A producer friend has chosen to disregard the things about Into The Wild that absolutely work — the intimate communing with nature’s grand cathedral, the serenely beautiful ending, Emile Hirsch‘s performance — because of her feelings about the real Chris McCandless, and out of this believes that Sean Penn‘s film may be the weakest wildebeest among the herd of supposed Best Picture nominees (to go by yesterday’s Gurus of Gold posting).
“No way is it a Best Picture nominee,” she wrote this morning. “This is a beautifully shot, self-centered, self-absorbed [film] about a selfish, psychologically damaged brat named Chris McCandless who died of starvation and poisoning while living in a bus in the Alaskan woods.
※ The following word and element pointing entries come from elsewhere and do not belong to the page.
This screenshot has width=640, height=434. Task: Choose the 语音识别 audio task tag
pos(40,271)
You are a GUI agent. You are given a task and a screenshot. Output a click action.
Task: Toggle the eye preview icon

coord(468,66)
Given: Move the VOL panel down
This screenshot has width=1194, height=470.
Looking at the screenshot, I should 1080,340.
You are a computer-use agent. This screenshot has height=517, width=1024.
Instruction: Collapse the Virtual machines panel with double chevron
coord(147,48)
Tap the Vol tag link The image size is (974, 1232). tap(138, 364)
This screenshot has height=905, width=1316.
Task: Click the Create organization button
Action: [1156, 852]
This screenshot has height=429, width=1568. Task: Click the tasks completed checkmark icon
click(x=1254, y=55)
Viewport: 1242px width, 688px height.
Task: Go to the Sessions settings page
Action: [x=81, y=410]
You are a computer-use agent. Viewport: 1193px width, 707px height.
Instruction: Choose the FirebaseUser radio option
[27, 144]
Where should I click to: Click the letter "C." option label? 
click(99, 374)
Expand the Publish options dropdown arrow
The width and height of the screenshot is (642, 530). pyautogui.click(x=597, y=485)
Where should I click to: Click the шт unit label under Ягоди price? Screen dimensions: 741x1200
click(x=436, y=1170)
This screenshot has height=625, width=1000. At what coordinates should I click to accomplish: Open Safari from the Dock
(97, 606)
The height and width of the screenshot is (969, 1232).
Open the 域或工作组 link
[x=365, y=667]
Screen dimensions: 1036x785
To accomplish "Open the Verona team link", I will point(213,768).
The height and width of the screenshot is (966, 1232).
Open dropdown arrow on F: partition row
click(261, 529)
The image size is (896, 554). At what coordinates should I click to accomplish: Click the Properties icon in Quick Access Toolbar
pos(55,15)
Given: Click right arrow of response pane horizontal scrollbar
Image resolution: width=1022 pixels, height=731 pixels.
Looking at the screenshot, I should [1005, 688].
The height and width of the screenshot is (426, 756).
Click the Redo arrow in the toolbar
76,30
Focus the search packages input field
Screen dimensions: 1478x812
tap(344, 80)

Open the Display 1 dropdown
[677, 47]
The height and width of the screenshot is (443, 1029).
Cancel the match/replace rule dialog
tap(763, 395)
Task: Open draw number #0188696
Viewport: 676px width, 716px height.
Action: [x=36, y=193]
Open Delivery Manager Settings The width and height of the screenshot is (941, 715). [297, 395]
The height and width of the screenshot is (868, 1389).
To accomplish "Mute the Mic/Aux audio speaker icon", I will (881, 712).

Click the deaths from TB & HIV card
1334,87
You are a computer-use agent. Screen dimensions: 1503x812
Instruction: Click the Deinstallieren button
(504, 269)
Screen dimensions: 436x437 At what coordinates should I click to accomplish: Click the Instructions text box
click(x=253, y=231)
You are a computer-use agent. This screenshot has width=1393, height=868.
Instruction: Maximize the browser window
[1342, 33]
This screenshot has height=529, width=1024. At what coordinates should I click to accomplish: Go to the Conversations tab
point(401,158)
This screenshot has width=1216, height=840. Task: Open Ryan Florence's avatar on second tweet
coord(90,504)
How is this heroic? Why in the world would we admire this guy? He’s pathetic, not heroic. My screening companion asked me if he was mentally ill.
“McCandless’ quest for meaning would have been better served helping people instead of indulging his sense of au natural purity and while contemplating his navel. His story is a tragedy not because he died, but because he died for nothing, proving nothing, finding nothing.
“And his rage against his family? They didn’t beat him, hurt him, deprive him. They were sad and confused people who lied about their past to protect their children, not hurt them. They didn’t seem so horrible after all compared to what he did to them and to his sister, wich was just cruel. Not to call or write for two years? What a reprehensible thing to do. Certainly not the stuff of true heroism.”